Golding (2021a), having in view the new ammonoid data in the Deşli Caira section that relocates the position of the Olenekian-Anisian boundary in this section (Grădinaru, in Grădinaru & Gaetani, 2019), re-examined the conodont taxonomy and biostratigraphy in the Deşli Caira section, Romania, which is the primary-ranked GSSP for OAB. He nominated new conodont taxa as potential biotic tools to be used in the recognition and correlation of the base of the Anisian Stage/Middle Triassic Series and having potential for more refined correlation of the lower Anisian between North America and Tethys.

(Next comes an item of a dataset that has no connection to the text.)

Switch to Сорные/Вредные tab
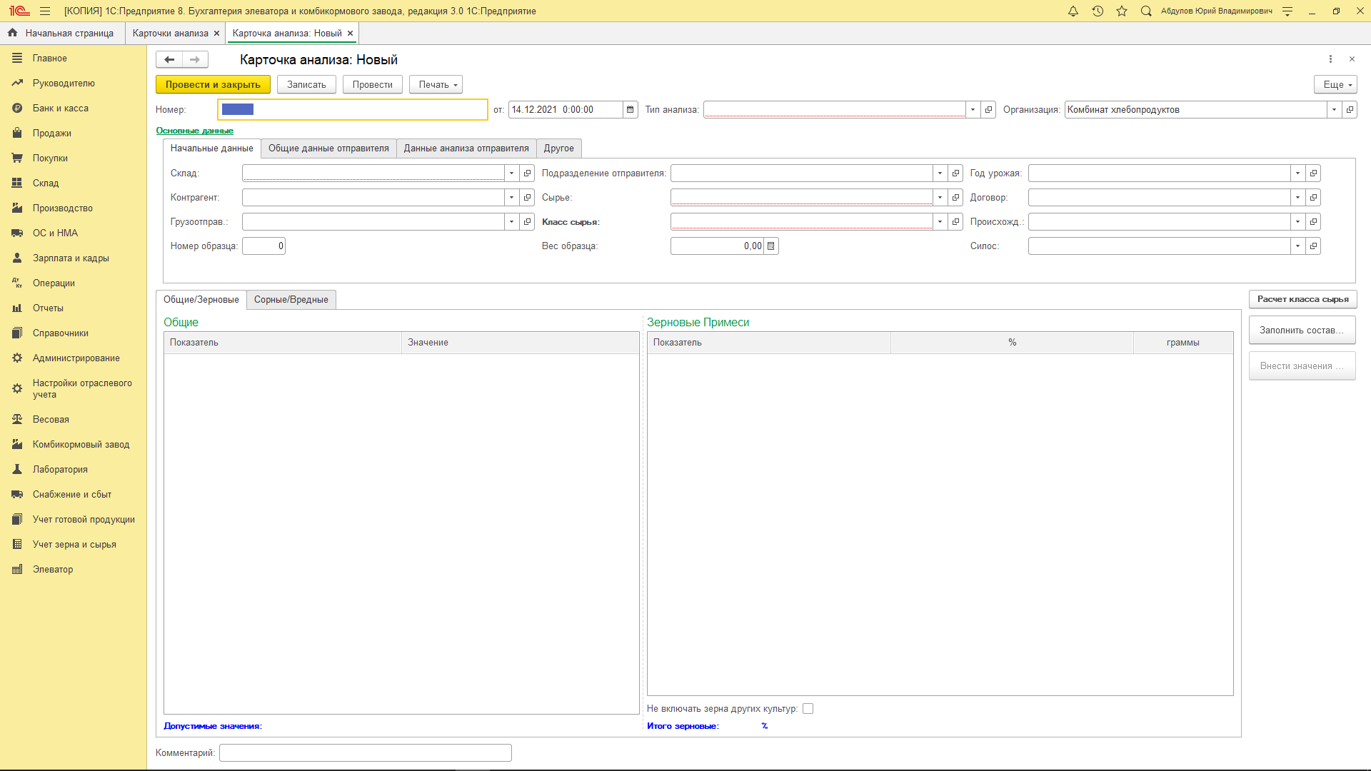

In conclusion, the Deşli Caira section, which shares a very good potential for an adequate ammonoid-conodont biostratigraphy, preserves its first-ranked position as a GSSP candidate for the Olenekian/Anisian boundary, and thus for the Early Triassic/Middle Triassic boundary. The lowest occurrence ( LO) of the Paracrochordiceras - Aegeiceras ammonoid assemblage deserves to be a primary biotic event to define the base of the Anisian, whilst the LOs of the conodont species Neogondolella curva, Golding, 2012 and N. gradinarui, Golding, 2021 may be auxiliary biotic events to identify the base of the Anisian.